Chip Kahn, president of the Federation of American Hospitals, said the bill also delays CMS implementation of the so-called "75% rule" defining rehabilitation hospitals. That regulation requires rehabilitation hospitals to admit 75% of their patients based on certain rehabilitation DRG codes. Implementation will be postponed until a Government Accountability Office report studying the regulation is released. Kahn said the federation would have preferred a stronger provision recognizing the valuable contribution that rehabilitation hospitals provide to patients. "Hopefully that will come across in the GAO study," Kahn said.
Carla Luggiero, senior director of federal relations at the American Hospital Association, said one of the bill's highlights was $152 million aimed at nursing programs, including advanced nurse education, diversity, retention, loan repayment and scholarship programs. Luggiero said that reflects a $10 million increase from fiscal 2004 spending. Luggiero also said she was pleased that rural health outreach and research programs remained on par with 2004 funding at $88.1 million.
While legislators trimmed the hospital component of a bioterrorism funding bill by $22.6 million-from $518 million to $495.4 million-Luggiero said much of the preparedness work had already been completed.
She applauded the $303.2 million in funding for graduate medical education for children's hospitals. "That's particularly important because there is no support in Medicare for pediatrician training. This helps maintain the pediatrician population and gets care to the kids who need it," she said.
One controversial amendment to the bill has attracted some attention. Rep. David Weldon (R-Fla.) attached a rider that blocks states and localities from receiving federal funding if they compel healthcare providers or insurers to provide, pay for or refer patients for abortion services. Weldon, a physician, said he was concerned that government entities or insurers would require those services. Luggiero said she's unsure how this will affect hospitals. "Some of our religious-based members will be happy they won't be forced to do something that conflicts with their mission," she said. "Others may be afraid to perform those services for fear of losing federal funding."
The bill was also notable for what it did not include.

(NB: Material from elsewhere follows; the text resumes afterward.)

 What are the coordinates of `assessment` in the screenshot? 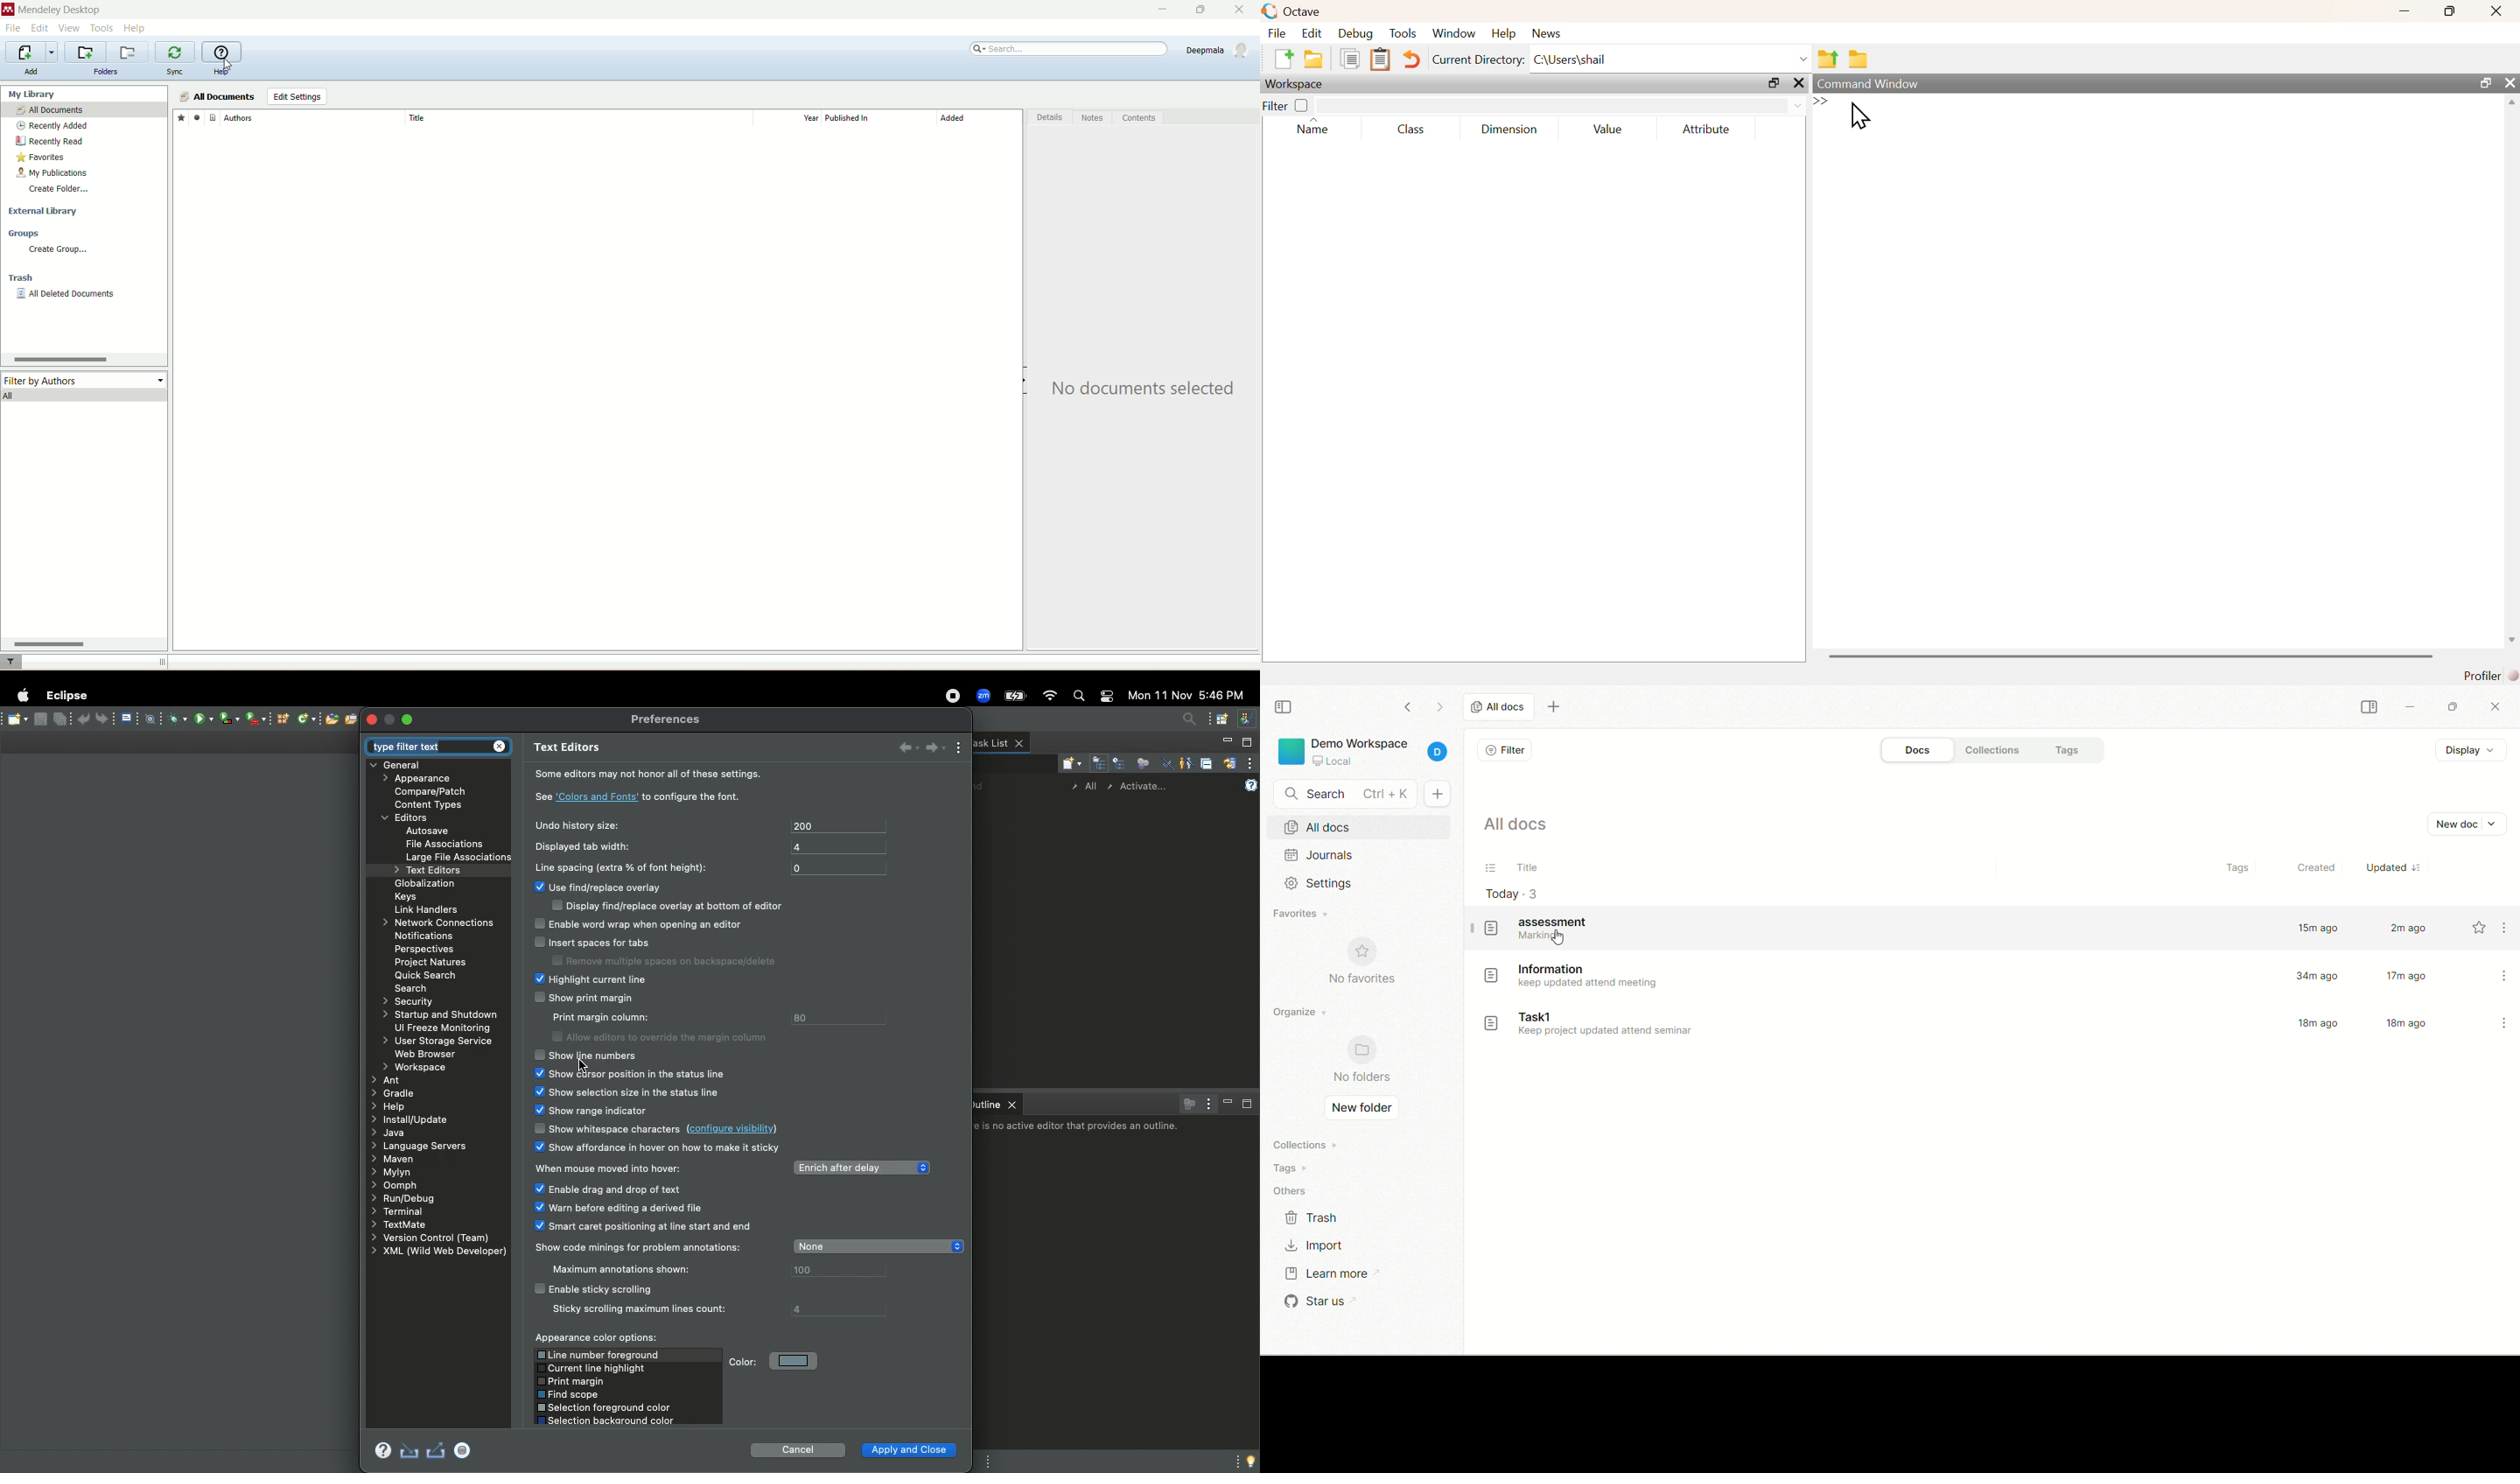 It's located at (1543, 930).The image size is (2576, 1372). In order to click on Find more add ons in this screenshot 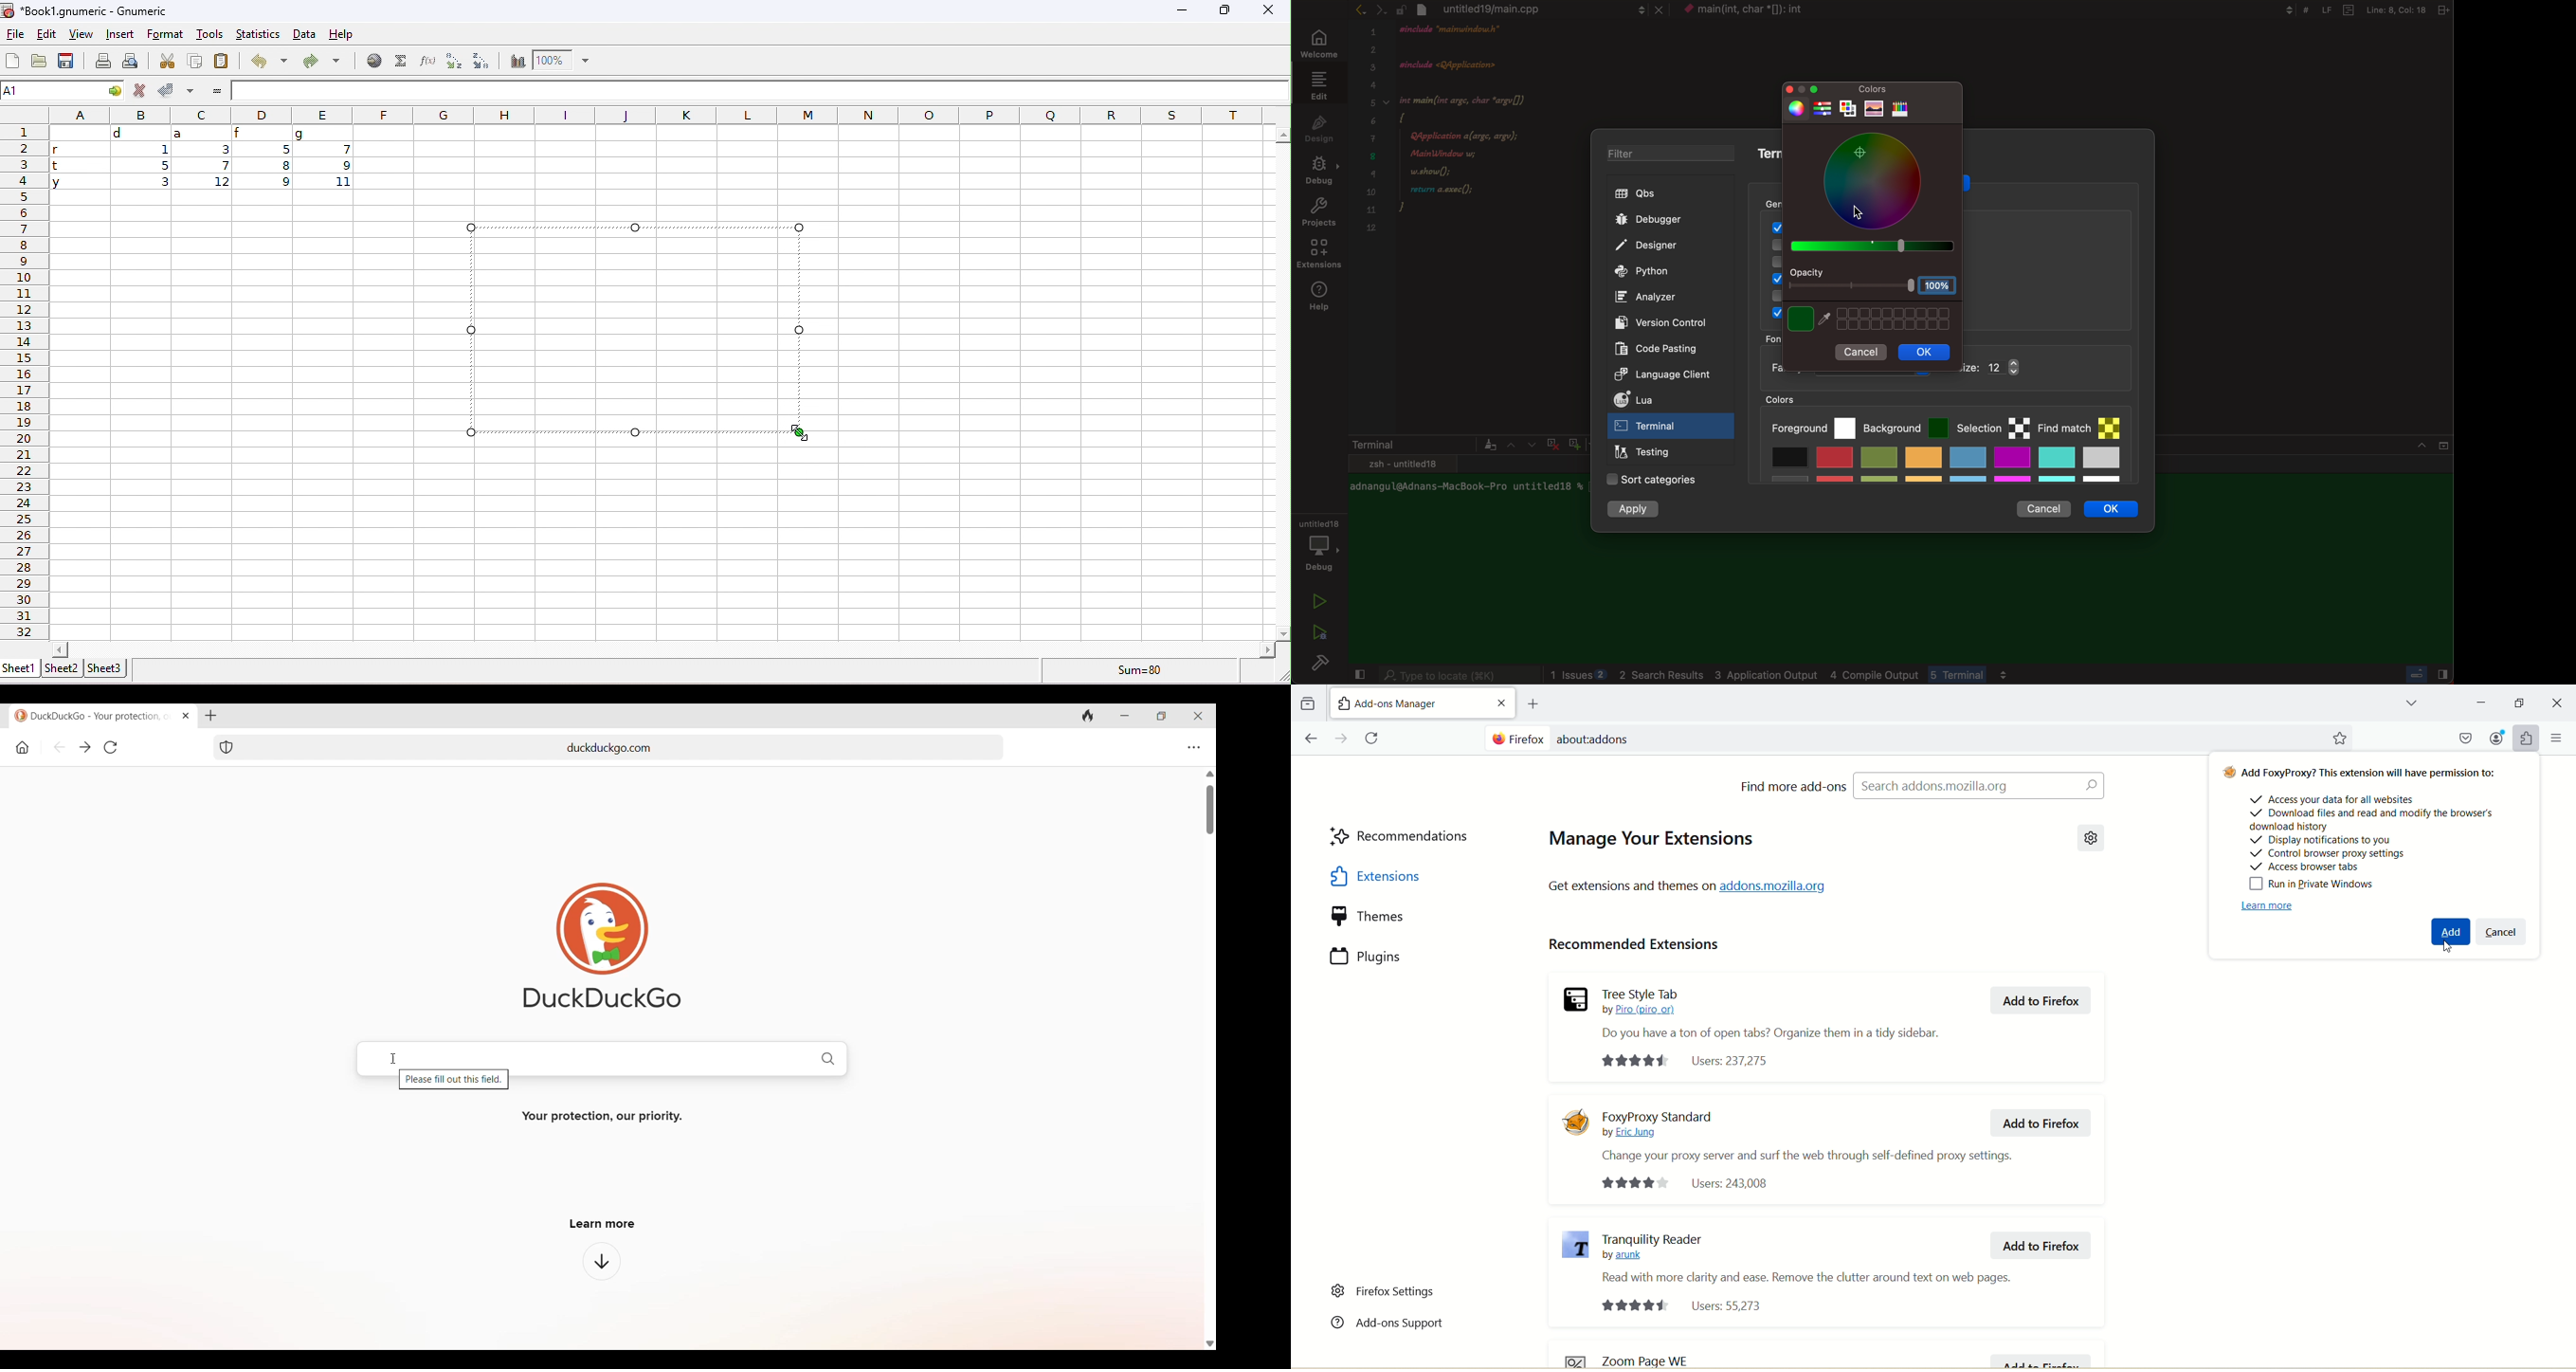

Roughly half of the $100 million that President Bush had requested for healthcare information technology was axed in the negotiating process, a congressional staffer told Modern Healthcare. While the Agency for Healthcare Research and Quality is to receive $50 million for IT projects, and another $10 million for patient-related safety initiatives, the Office of the National Health Information Technology Coordinator headed by David Brailer will receive $4 million, as opposed to the $50 million the administration had requested. The House version of the bill had requested $25 million, while the Senate had not included anything in its version, so "getting $50 million would have been tough," the congressional staffer said.
Brailer's office did not respond to calls seeking comment by deadline.
"What it signals to me is that we have to work harder to educate members of Congress," said Thomas Leary, director of federal affairs at the Healthcare Information and Management Systems Society.
Another $200 million in funding to perform hospital-based cancer research that had been targeted for cuts survived the bill's passage, the congressional staffer said. About 70 teaching hospitals will qualify for the money, which was authorized in last year's Medicare reform law. "It's a loan fund to complete infrastructure work, and the hospitals must repay it unless they are among a very small group of hospitals meeting specific requirements about the populations they serve," the staffer said.